Godson, Mark, the groom, also had all of his family there. It took me about 3 days to sort everyone out, since children were grown up, babies born, new spouses, etc.,  but here is the best part:

 When Sherial was just getting out of high school in Hattiesburg, Mississippi, she set her sights on California and The Larger World, and convinced her father to sell a cow to finance her trip to California and enrollment to San Diego State. Aunt Ruby lived there and Sherial would be able to stay with her. This was %$4^&@# years ago; Sherial went on to become a flight attendant, travel the world, settling finally in San Francisco. She found her true calling in real estate. I think we have been friends for about 25 years.

Last night, the 3rd night of festivities, I was still catching up with the relatives, sitting in the kitchen talking to the bride’s sister and her great aunt.

It was one little remark that led to a great revelation: I was sitting and talking to Aunt Ruby! A grand lady!


 -Day of the wedding while delivering the cake to the penthouse, one of Sherial’s sisters said, “Ah do believe ah’m havin’ a meltdown.” I told her that I had a very good friend in my Los Angeles days who came from Meridian, Mississippi, and was very fond of frequently telling me,”Miss Di-hann, Ah’m havin’ another sinkin’ spell.”  Laughter all around.

Friday, November 21, 2008

A FAVORITE POEM

Peace Be Onto Thee, Stranger

Peace be onto thee, stranger, enter and be not afraid.
I have left the gate open and thou art welcome to my home.
There is room in my house for all.
I have swept the hearth and lighted the fire.
The room is warm and cheerful and you will find comfort and rest within.
The table is laid and the fruits of Life are spread before thee.
The wine is here also, it sparkles in the light.
I have set a chair for you where the sunbeams dance through the shade.
Sit and rest and refresh your soul.
Eat of the fruit and drink the wine.
All, all is yours and you are welcome.

Ernest Holmes
The Science of Mind

Thursday, November 20, 2008

THE KITCHEN OF WHAT's HAPPENING NOW

COCKTAIL -A guest brought a bottle of chardonnay wine all chilled and ready to go.  I was polite but really did not like it.

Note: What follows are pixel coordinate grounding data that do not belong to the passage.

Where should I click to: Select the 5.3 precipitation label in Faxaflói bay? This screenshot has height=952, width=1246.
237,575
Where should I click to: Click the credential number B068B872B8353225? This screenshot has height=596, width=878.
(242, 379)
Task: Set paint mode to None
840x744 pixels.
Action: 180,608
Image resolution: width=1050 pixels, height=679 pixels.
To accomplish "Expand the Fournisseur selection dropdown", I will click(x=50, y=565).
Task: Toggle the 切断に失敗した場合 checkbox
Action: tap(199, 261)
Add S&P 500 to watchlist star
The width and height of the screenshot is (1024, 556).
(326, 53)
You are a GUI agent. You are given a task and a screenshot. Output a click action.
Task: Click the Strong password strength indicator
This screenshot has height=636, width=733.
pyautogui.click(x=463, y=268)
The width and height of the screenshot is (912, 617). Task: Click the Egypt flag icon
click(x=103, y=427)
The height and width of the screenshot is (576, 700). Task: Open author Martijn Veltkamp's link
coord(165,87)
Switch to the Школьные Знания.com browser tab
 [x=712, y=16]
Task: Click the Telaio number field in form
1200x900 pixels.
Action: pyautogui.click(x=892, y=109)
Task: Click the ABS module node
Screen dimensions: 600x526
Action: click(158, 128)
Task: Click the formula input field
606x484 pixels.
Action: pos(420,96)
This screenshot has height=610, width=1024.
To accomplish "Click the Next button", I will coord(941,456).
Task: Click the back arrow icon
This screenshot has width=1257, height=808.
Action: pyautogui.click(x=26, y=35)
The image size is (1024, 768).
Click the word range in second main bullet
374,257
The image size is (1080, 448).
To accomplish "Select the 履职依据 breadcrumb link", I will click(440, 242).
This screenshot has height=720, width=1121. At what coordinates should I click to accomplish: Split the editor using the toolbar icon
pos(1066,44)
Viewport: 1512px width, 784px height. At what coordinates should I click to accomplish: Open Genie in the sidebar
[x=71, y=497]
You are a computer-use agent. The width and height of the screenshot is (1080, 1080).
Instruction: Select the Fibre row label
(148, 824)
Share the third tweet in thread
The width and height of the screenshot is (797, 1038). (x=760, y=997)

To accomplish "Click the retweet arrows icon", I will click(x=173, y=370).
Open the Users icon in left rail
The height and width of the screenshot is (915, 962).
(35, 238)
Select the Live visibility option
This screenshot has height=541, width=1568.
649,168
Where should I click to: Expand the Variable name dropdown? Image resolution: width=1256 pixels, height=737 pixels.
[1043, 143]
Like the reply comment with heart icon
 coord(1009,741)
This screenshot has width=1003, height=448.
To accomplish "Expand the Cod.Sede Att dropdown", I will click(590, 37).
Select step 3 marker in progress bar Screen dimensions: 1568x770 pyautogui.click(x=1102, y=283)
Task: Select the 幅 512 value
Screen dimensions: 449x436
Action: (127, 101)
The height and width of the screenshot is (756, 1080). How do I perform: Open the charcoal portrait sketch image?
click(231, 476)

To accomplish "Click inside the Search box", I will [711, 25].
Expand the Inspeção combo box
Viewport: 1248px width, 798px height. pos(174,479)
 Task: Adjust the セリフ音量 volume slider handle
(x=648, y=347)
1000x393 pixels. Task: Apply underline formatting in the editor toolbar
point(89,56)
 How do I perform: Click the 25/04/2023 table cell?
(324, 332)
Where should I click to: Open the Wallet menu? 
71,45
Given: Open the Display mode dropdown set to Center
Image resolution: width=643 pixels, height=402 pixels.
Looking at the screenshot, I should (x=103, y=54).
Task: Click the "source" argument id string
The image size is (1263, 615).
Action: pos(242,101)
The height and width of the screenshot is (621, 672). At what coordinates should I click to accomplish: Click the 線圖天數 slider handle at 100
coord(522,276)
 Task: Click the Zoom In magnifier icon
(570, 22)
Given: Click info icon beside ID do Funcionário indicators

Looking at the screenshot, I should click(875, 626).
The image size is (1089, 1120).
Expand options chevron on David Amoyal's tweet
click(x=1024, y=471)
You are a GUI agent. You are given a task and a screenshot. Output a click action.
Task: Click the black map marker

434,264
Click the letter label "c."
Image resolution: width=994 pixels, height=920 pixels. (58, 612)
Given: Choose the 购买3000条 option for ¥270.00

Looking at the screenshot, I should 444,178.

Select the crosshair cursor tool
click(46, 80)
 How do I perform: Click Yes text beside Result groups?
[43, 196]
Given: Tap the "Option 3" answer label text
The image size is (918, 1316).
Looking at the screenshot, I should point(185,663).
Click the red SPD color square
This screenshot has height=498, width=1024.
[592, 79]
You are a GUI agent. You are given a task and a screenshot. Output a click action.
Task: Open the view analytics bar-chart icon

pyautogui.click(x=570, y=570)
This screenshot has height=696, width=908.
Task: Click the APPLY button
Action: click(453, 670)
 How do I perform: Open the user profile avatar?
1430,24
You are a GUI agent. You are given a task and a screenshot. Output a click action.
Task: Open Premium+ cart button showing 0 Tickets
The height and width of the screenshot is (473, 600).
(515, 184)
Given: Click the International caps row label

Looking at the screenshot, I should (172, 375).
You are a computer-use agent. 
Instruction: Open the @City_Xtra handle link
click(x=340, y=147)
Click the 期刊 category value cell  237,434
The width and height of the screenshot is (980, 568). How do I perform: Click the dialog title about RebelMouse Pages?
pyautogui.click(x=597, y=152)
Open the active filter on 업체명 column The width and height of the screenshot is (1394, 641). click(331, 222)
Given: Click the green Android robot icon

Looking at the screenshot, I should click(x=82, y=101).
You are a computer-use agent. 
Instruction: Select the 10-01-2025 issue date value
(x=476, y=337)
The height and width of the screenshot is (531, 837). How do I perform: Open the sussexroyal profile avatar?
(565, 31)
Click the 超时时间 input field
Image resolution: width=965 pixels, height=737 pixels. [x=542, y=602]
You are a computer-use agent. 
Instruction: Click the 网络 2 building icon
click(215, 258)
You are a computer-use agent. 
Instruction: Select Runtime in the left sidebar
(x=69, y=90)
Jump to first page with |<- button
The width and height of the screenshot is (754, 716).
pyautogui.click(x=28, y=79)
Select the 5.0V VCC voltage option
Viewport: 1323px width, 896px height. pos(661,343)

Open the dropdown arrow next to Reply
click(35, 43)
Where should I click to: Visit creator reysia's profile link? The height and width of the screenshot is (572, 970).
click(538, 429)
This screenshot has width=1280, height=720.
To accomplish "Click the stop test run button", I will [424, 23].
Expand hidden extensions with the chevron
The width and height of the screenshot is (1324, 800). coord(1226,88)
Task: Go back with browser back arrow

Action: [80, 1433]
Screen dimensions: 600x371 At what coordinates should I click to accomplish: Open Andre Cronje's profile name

Next night I turned it into a delicious cocktail by adding Quady VYA red vermouth and a few drops of FEE whiskey barrel fermented bitters. (Thanks to SFChronicle for telling me its in my neighborhood wine shop, Blackwells, on Geary and 21st avenue.) Very tasty. A drink without the big punch of distilled alcohol.


APPETIZER - I was looking for tinned fruit pastes for a long time.  At the recent New Zealand wine tasting in the Presidio, there is was paired with some strong white cheeses.  Soon afterward there was a Baker's Dozen luncheon at the Foreign Cinema and I saw again, the grocery store across the street that said  it specialized in Central and South American delicacies, or things, or something.

I found 2 pastes, guava and quince, 2# tins under $5.00 each. I presented the guava paste with 2 white cheeses (placed on grapevine leaves from my rooftop garden) with a homemade bread on a marble tray, part of a celebration for a wedding this week, held in a glorious penthouse with amazing views.

Today I made delicious appetizers with the guava paste sandwiched between the Monterey Cheese and a fresh apple slice. I like the milder cheese in this combination. Another step away from crackers!  More on that later.